Researchers at Northeastern are helping to make these technological advances a reality. They are developing ways to change the electrical and magnetic properties of materials used to create circuits that power the electronics we use everyday.
“The kind of ideas that we’re exploring give us a way to get more out of a material,” says Gregory Fiete, a physics professor at Northeastern. “We could take materials that might be in common use in electronics, like silicon or gallium arsenide in your smartphone, and we can get them to do things that they don’t do right now.”
Materials such as silicon have helped researchers build reliable, low-cost, energy-efficient circuits to power our electronics. Physicists are working on the next advancements using new, more complex materials. In recent years, they have been able to change how these new materials conduct electricity or interact with light, among other things, by putting them near a strong magnet or connecting them to a battery.
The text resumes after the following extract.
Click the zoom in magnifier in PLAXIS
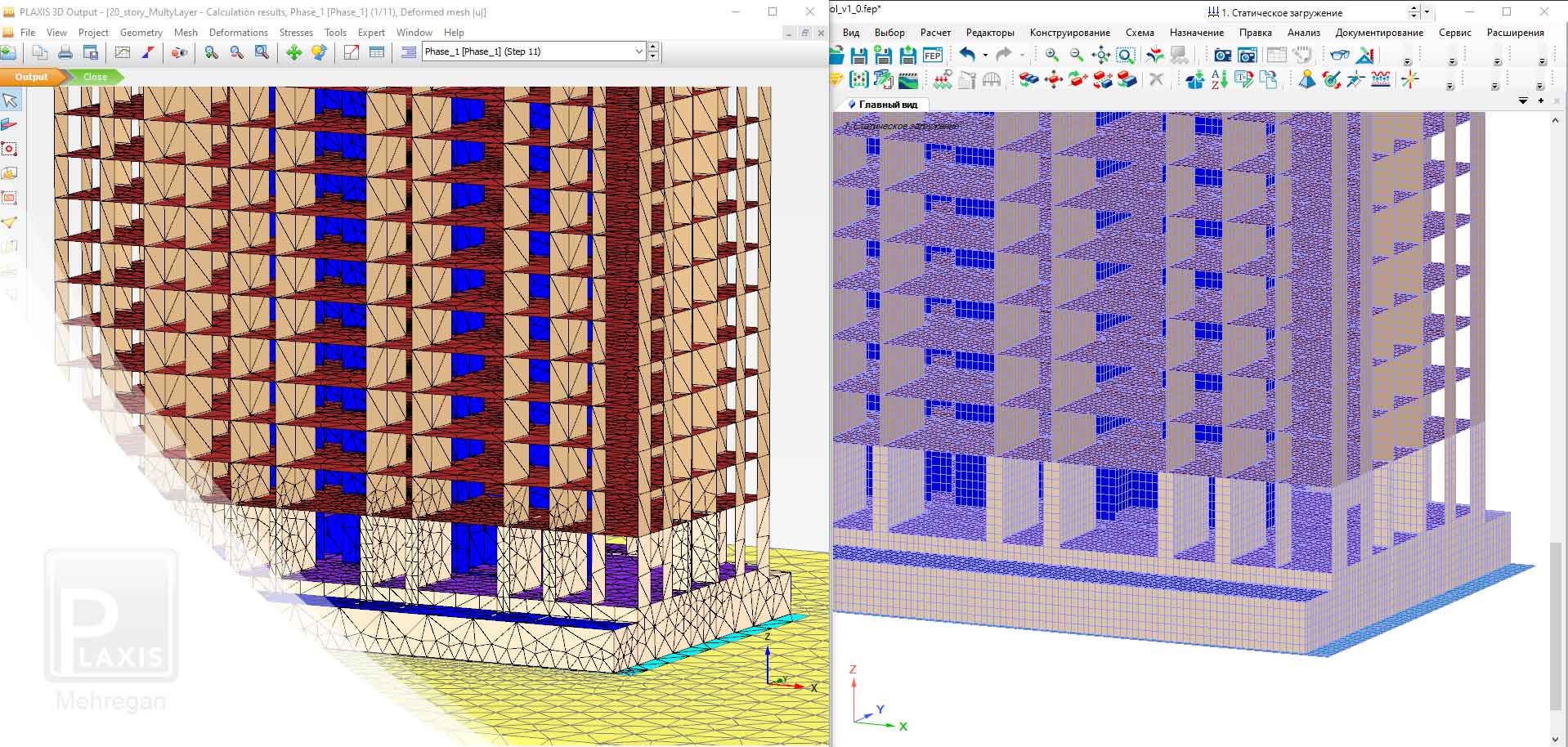The width and height of the screenshot is (1568, 747). pyautogui.click(x=211, y=52)
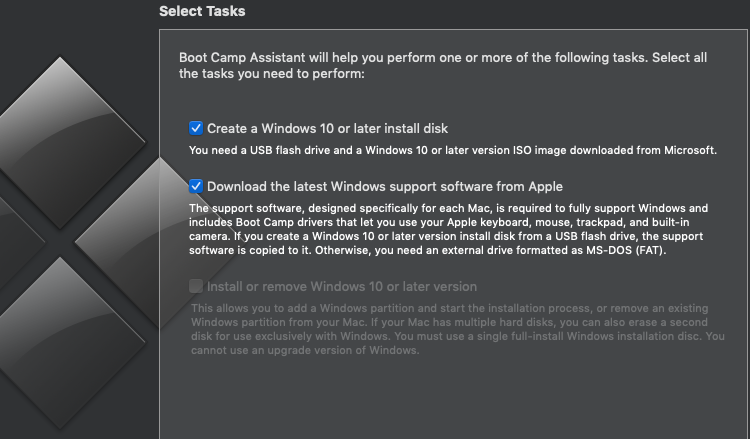Toggle the Download latest Windows support software checkbox
This screenshot has width=750, height=439.
[x=196, y=186]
This has opened up new possibilities for engineering the next generation of electronics.
Now, Fiete and his doctoral student Michael Vogl have demonstrated a theoretical way to predictably alter these electrical and magnetic properties by shooting the material with a laser.
The characteristics of a material, including whether it is an effective conductor of electricity, depend on the arrangement of the electrons within it. A steady magnetic field or a current from a battery can change that arrangement. A laser can do the same thing, but it’s a little more complicated to predict. Lasers are well-organized waves of light; the electromagnetic fields that they create are constantly fluctuating.
“When the pulse of light moves through a material, it changes the properties of the material in a very dramatic way, and often on very short time scales,” Fiete says. “The work we’ve done helps us understand what kind of pulse we should use to get certain desired effects.”
The ever-changing nature of light can also help physicists shift the materials into new states that can’t be accessed by other methods. Some of these new states might make a material more sensitive to electric or magnetic fields, which could be used to improve medical technology and security sensors. Others might make it more efficient at carrying information, which could be used to speed up internet connections.
“What we do in my community is try to understand the basic principles that nature operates by,” Fiete says. “Then those principles are picked up by, say, electrical engineers that want to use them to build a sensing device or a communications device. It spreads upward and outward to many different sectors.”